___ Textabschnitt
Das Gebäudeensemble aus verschiedenen Bauepochen ist der Ladenhüter des Liegenschaftsfonds. Nun hat Berlin den dritten Versuch unternommen, die Geschichtsruine im Dornröschenschlaf zu verkaufen. Seit 15 Jahren steht sie leer. Bis Ende März lief das weltweite Bieterverfahren für das 16,8 Hektar große und waldreiche Gelände am Rande eines idyllischen Naturschutzgebietes, nur 15 Kilometer vom nördlichen Stadtrand Berlins entfernt.

Diesmal mehr Interessenten als vor einigen Jahren

„Es gab mehr Interessenten, das Ergebnis ist erfreulich“, zieht Marlies Masche, die Sprecherin des Liegenschaftsfonds, Bilanz. Wie viele Bieter Gebote abgaben, aus welchen Teilen der Erde, werde aber aus Wettbewerbsgründen nicht vor Abschluss verraten, sagt sie. Auf jeden Fall ist das Interesse wesentlich größer als 2006 und 2008, als die Ausschreibungen mangels Nachfrage eingestellt werden mussten.
______
*Gestellte Aufgaben*
• 1. Schreib bei den Einträgen den Abschnitt von der Zeile mit „Where should I click to: Remove“ bis zur Zeile mit „Viewport: 679px width, 591px“ wortgetreu ab, beide Zeilen eingeschlossen.
• 2. Führe den Text über das Bieterverfahren des Liegenschaftsfonds dort weiter, wo er aufhört.
___ Aufgelistete Einträge
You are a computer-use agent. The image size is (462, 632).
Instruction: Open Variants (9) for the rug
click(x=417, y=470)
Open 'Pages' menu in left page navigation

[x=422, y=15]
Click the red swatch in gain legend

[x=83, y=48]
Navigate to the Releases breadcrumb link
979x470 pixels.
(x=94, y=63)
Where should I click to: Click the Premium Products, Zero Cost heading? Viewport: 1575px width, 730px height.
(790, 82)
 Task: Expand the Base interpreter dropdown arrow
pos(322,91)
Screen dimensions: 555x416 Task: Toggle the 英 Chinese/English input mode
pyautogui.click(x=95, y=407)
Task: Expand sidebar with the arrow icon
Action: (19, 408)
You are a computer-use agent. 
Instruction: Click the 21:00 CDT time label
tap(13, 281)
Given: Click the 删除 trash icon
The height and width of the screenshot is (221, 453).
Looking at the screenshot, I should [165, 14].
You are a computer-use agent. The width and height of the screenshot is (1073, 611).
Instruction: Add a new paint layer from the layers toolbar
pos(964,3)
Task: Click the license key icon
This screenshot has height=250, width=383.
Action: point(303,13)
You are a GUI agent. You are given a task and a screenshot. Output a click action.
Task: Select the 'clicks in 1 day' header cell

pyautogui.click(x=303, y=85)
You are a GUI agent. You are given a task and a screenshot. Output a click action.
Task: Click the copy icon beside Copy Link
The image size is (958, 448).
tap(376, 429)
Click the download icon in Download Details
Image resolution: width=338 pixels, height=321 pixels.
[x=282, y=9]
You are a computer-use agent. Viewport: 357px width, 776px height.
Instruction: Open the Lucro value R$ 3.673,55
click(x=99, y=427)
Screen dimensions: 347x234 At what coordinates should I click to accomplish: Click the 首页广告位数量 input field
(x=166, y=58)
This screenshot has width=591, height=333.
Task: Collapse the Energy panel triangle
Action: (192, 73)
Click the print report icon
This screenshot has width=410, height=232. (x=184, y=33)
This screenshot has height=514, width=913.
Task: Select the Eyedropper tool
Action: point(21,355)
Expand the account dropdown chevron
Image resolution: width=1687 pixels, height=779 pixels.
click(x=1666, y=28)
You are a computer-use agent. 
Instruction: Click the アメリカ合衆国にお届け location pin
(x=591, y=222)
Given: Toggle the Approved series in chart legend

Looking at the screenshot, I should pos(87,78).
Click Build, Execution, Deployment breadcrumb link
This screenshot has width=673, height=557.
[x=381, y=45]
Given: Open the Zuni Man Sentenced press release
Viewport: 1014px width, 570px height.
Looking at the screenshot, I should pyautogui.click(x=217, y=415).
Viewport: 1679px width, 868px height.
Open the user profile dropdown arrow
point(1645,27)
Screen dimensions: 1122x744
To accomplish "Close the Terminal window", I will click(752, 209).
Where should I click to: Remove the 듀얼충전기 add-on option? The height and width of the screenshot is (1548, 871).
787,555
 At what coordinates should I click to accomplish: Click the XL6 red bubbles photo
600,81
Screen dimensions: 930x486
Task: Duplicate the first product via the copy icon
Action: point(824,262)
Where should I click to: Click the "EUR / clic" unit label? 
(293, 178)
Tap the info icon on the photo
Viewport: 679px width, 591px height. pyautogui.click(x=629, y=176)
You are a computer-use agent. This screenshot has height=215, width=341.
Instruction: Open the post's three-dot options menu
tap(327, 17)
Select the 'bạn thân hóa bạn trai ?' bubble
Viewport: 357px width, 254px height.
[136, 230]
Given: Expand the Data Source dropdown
______
*Antworten der Reihe*
• 1.
Where should I click to: Remove the 듀얼충전기 add-on option? The height and width of the screenshot is (1548, 871).
787,555
 At what coordinates should I click to accomplish: Click the XL6 red bubbles photo
600,81
Screen dimensions: 930x486
Task: Duplicate the first product via the copy icon
Action: point(824,262)
Where should I click to: Click the "EUR / clic" unit label? 
(293, 178)
Tap the info icon on the photo
Viewport: 679px width, 591px height. pyautogui.click(x=629, y=176)

• 2.
Man lasse sich Zeit, die Gebote und Konzepte zu prüfen, sagt die Sprecherin. „Eine Deadline für die Entscheidung gibt es nicht.“ Zudem seien daran der brandenburgische Landkreis Barnim und die Gemeinde Wandlitz beteiligt, in deren Grenzen das Areal am Bogensee liegt. „Wir sind uns einig, entscheidend ist nicht der Höchstpreis, sondern das Nutzungskonzept“, erläutert Masche. Denn die Beteiligten möchten vermeiden, dass die einstige Goebbels-Villa mitten auf dem Gelände zu einer neuen Wallfahrtsstätte für Neonazis wird. Deshalb hatte der Senat noch 2008 beschlossen, das schlichte und zugleich imposante Landhaus von Goebbels aus dem Verkauf auszukoppeln. Der „Waldhof“ genannte Landsitz des berüchtigten Nazi-Propagandaministers sollte in öffentlicher Hand bleiben, um Rechtsextreme fernzuhalten. Nun orientierte man sich um.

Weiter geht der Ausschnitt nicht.